The Anatomy
of Peacebuilding
An acute shock or crisis event happens in a community or neighborhood. This moment can be instantaneous or something that builds up over time.
⎯⎯ PHASE ONE
A Moment of Crisis
The Response: Triage
Treatment: During the Triage Phase, rapid response is required. Cooperation among experienced “first responders,” those trained to navigate acute crises, is essential to stabilize harm and prevent further escalation.
When crisis strikes a community, an immediate response is required. Triage begins the critical process of stabilization.

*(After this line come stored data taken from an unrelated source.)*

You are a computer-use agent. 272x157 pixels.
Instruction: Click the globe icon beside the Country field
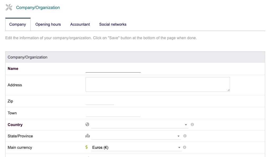tap(87, 124)
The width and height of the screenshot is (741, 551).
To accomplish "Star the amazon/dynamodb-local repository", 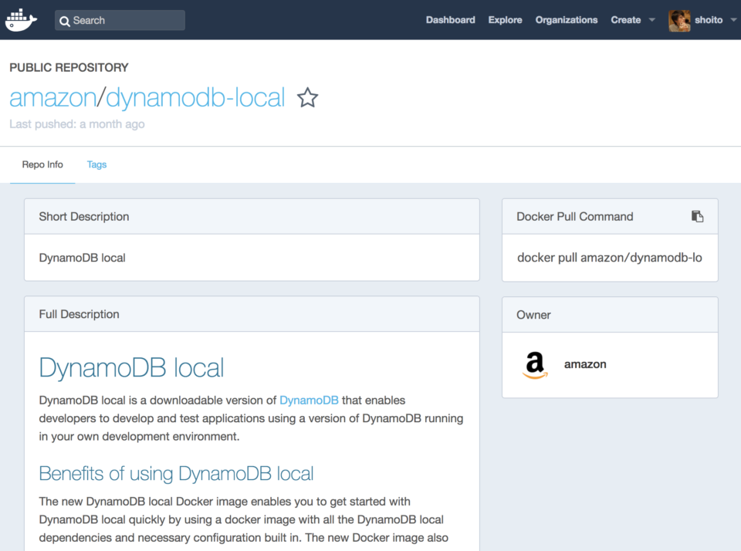I will [307, 98].
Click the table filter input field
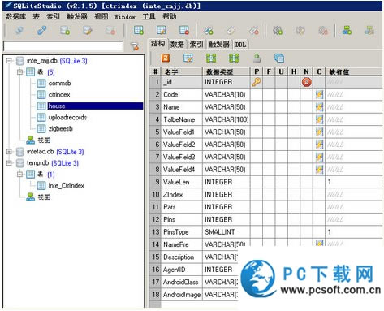Viewport: 384px width, 311px height. click(x=63, y=46)
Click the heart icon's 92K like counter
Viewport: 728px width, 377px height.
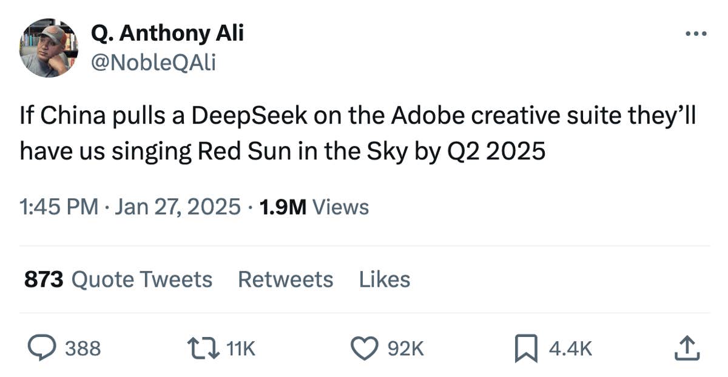tap(405, 349)
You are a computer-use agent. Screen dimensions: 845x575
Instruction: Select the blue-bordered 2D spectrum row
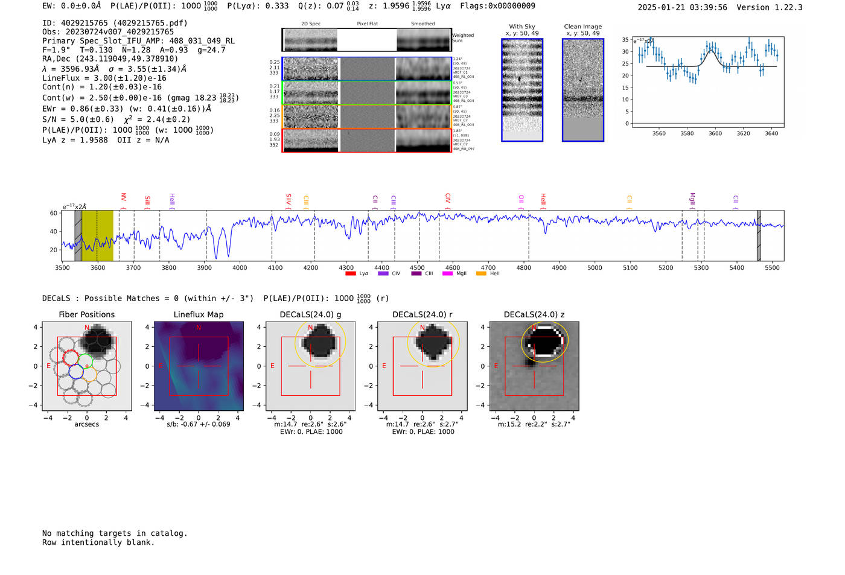tap(367, 69)
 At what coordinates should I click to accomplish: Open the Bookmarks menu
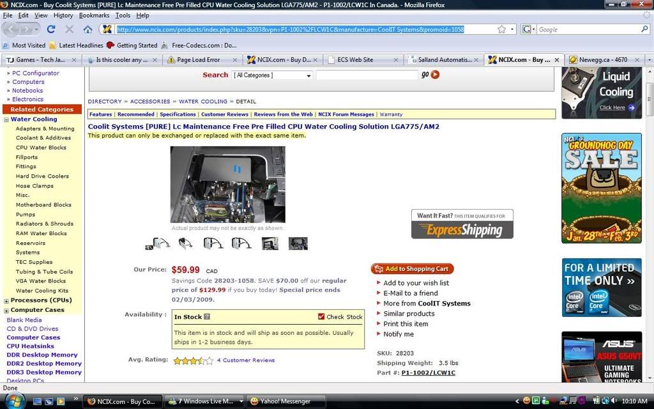(x=94, y=15)
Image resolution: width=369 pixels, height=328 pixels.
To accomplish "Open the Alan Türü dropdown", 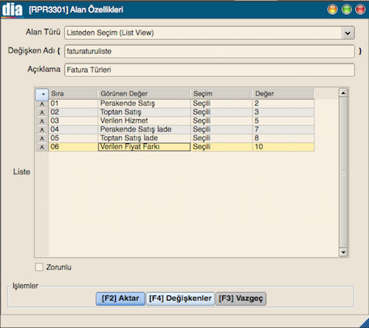I will tap(348, 33).
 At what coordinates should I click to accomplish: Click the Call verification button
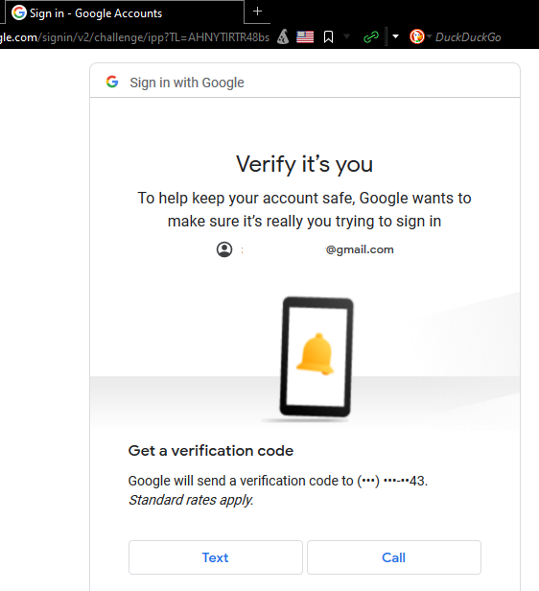tap(394, 557)
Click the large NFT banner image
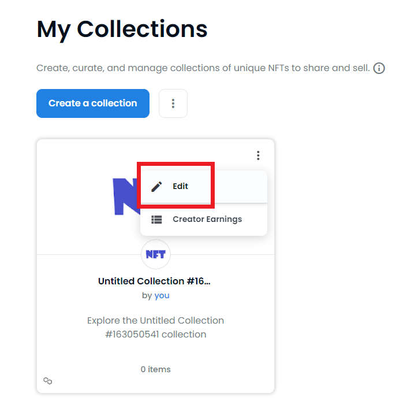 coord(125,196)
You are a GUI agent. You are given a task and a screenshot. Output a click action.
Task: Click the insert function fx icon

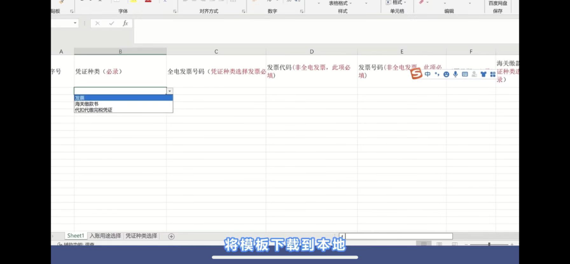point(125,23)
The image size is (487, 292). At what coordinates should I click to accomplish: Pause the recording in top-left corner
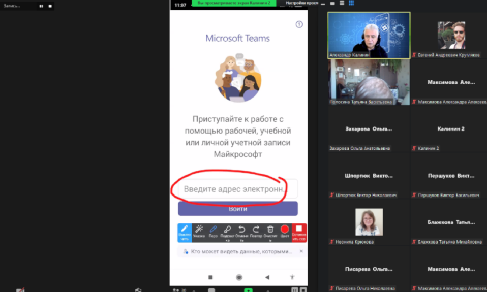(x=41, y=6)
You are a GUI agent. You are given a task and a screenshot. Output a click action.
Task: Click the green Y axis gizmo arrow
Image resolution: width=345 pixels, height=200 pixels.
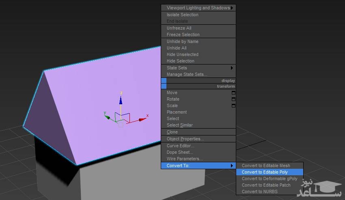coord(108,117)
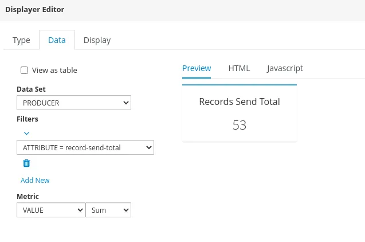Switch to the Type tab
This screenshot has height=242, width=365.
click(x=21, y=40)
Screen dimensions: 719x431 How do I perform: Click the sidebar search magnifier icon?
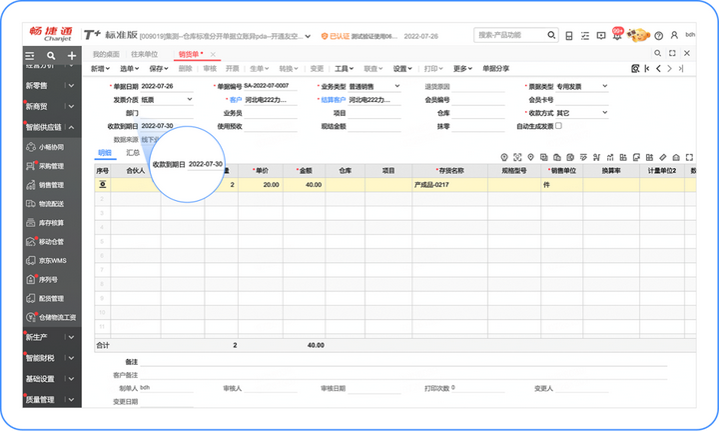click(51, 56)
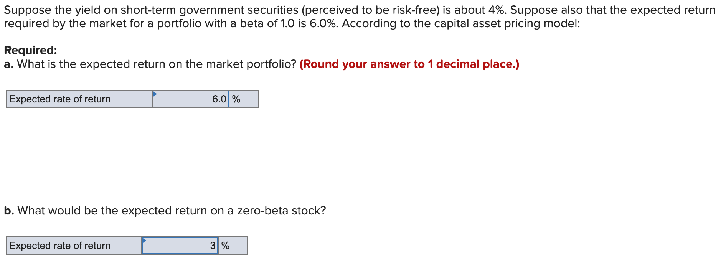Click the blue triangle marker in part a field
The height and width of the screenshot is (267, 726).
(155, 94)
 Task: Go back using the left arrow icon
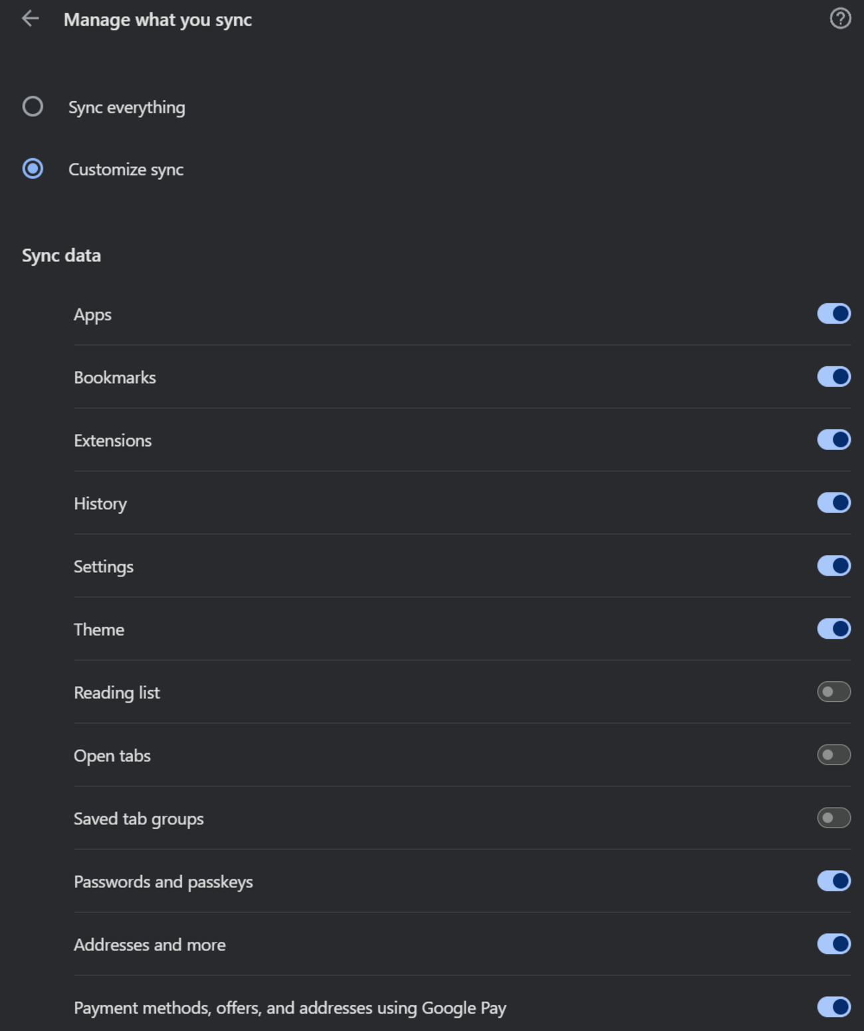(31, 19)
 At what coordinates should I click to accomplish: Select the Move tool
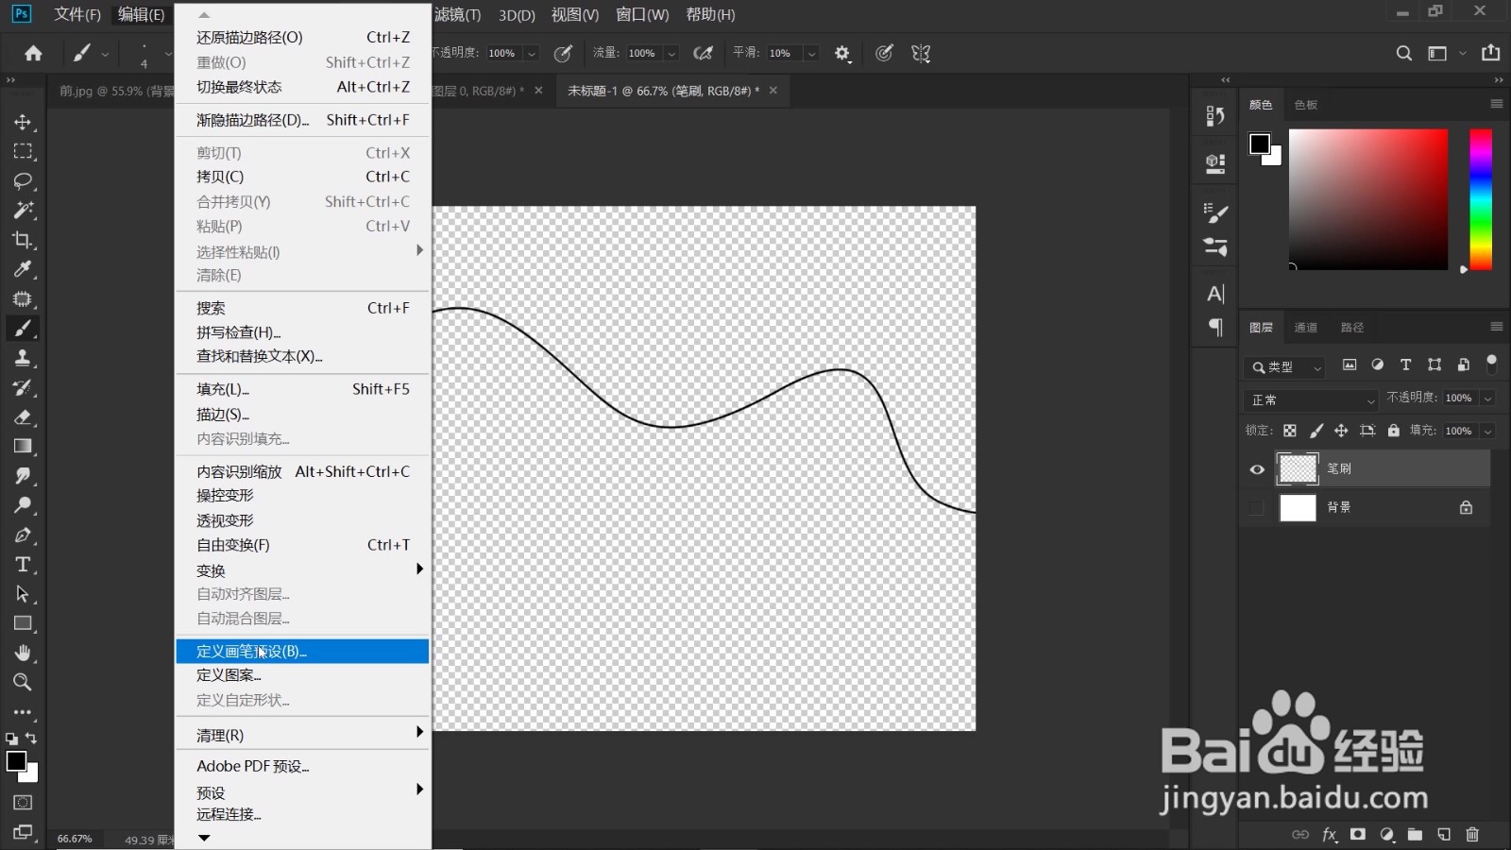click(23, 122)
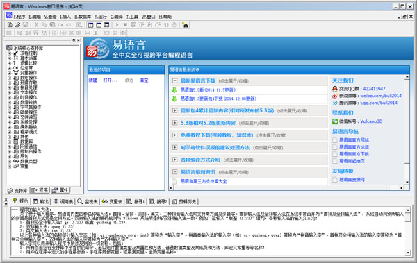Image resolution: width=417 pixels, height=263 pixels.
Task: Click the magnifier icon on 监视表 tab
Action: (80, 201)
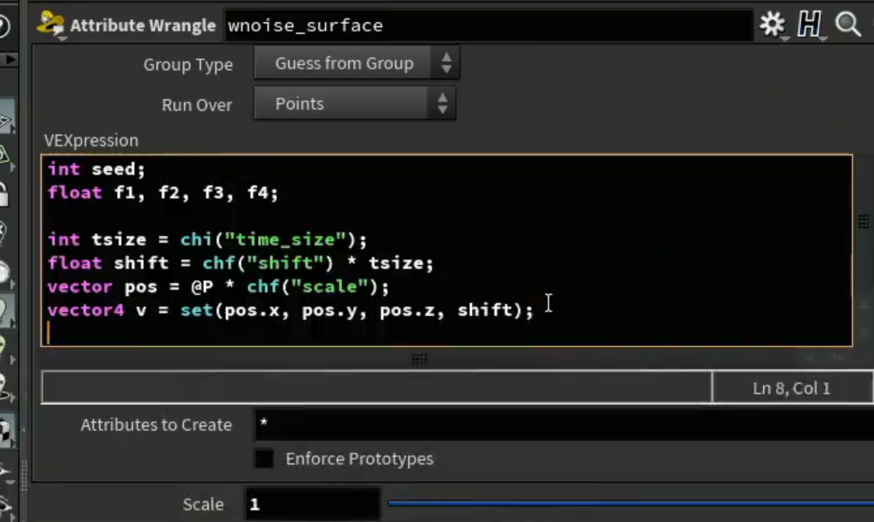The height and width of the screenshot is (522, 874).
Task: Click the editor resize grip below VEXpression
Action: pyautogui.click(x=419, y=359)
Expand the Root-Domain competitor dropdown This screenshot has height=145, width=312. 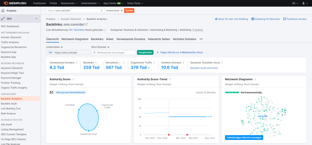point(100,47)
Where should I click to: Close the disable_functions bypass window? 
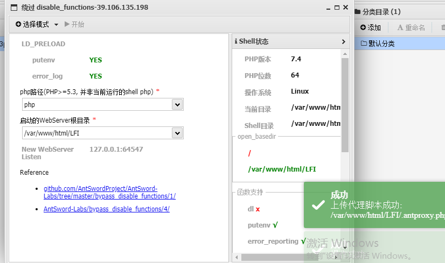point(345,8)
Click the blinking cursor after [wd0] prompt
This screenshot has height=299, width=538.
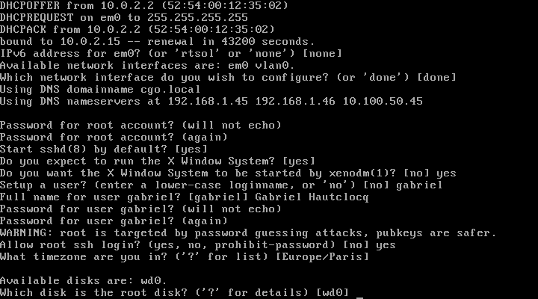359,298
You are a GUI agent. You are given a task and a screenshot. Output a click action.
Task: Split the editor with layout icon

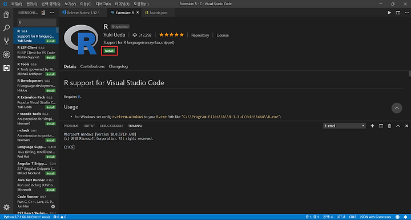[398, 13]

In these acute moments, leaders must act quickly. National nonprofits, influential public voices, and crisis-response teams function like an emergency room, stopping the bleeding, drawing attention to the wound, and mobilizing resources. This work is urgent and essential, but it is only the beginning.
While CPCT is not a primary actor in these acute moments, the Center operates alongside frontline responders as a trusted partner, learning from those closest to the pain; helping discern when a community is ready to move beyond emergency response; and supporting the handoff from triage to deeper diagnosis.
Without this transition, both communities and first responders are left burned out, discouraged, and exhausted, with the same crises repeating themselves in the absence of real stability.
Even after acute care and rapid response interventions, communal pain and relational challenges remain. Citizens now seek longer-term solutions and partners who can help them create lasting change.
⎯⎯ PHASE TWO
A Desire for Change
The Response:
Diagnosis & Treatment
In this phase, time and space for reflection and discernment become critical. As the urgency of a crisis subsides, the need for deeper understanding increases, requiring collaboration among trusted partners with the capacity to learn, adapt, and respond to what the crisis reveals.
Most crises are symptoms of much deeper wounds: history, trauma, identity, power, or even theology that have formed communities over time.
In this phase, communities move from reaction to reflection. CPCT functions as a diagnostic and coordinating center, helping leaders ask not only what happened, but what this conflict is revealing.
Here, the Center works to identify root causes, recognize recurring patterns, and convene the right mix of scholars, practitioners, and local leaders to design a thoughtful path toward healing. This is the long-term, often difficult work of repair: identifying and treating causes rather than symptoms.
As communities and social ties become more resilient, and webs of connection and relational ties strengthen, newly introduced practices and guardrails still remain slippery. Collaboration between local leaders and institutions is needed for them to hold.
⎯⎯ PHASE THREE
Sticky Peace
The Response:
Prevention
In the Prevention Phase, long-term commitments and contextualized interventions matter most. Sustained peace depends on coordinated action across a connected network of local leaders and institutions, ensuring the gains of earlier phases take hold.
The work of “sticky peace” unfolds over time. It is the communal work of forming new norms, habits, and commitments that strengthen relational health and resilience.
Like preventative medicine, long-term peacebuilding happens close to home. Local congregations, grassroots organizations, and community leaders carry out the steady work of formation: cultivating practices that reduce the recurrence of destructive conflict and strengthen the social fabric.
CPCT supports and learns from these leaders, helping connect their lived practice to broader research, shared learning, and networks of support so prevention becomes possible at scale.
Peacebuilding is not a single intervention, but a continuum of care that moves from crisis response to long-term health and resilience.
The Center for Peacebuilding and Conflict Transformation exists to strengthen that continuum: partnering with those who stabilize harm, guiding communities toward deeper understanding, and supporting the formation of practices that prevent future crises. In doing so, the Center helps the Church move from reaction to resilience, and from repeated injury toward lasting peace.